Dans une lettre adressée au Premier ministre maltais, Robert Abela, publiée ce lundi, Dunja Mijatović, commissaire aux droits de l'homme du Conseil de l'Europe, exhorte le gouvernement maltais à satisfaire pleinement ses obligations envers les migrants, y compris les demandeurs d'asile et réfugiés qui traversent la Méditerranée pour atteindre l'Europe. Elle l'appelle également à « enquêter et traiter toutes les allégations crédibles de retard ou de passivité » face à « toute situation de détresse en mer ».
Notant que « la Libye ne peut être considérée comme un lieu sûr », elle demande au gouvernement maltais de s'abstenir de toute action ou instruction qui impliqueraient un retour des personnes secourues dans ce pays.

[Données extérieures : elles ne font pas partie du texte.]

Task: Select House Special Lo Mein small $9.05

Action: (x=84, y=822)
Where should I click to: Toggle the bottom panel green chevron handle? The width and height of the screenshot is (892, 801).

Aucun transfert de responsabilité aux garde-côtes libyens ne peut être envisagé s'il présente un risque de débarquement en Libye, ajoute-t-elle, avant d'insister sur le fait que les problèmes liés à la pandémie de Covid-19 « ne peuvent annuler les obligations claires de sauver des vies en mer et d'assurer un débarquement rapide et sûr ».
La Commissaire conclut en invitant à nouveau les États membres du COE à être davantage solidaires avec les pays qui, comme Malte, sont en première ligne face aux migrations. (Véronique Leblanc)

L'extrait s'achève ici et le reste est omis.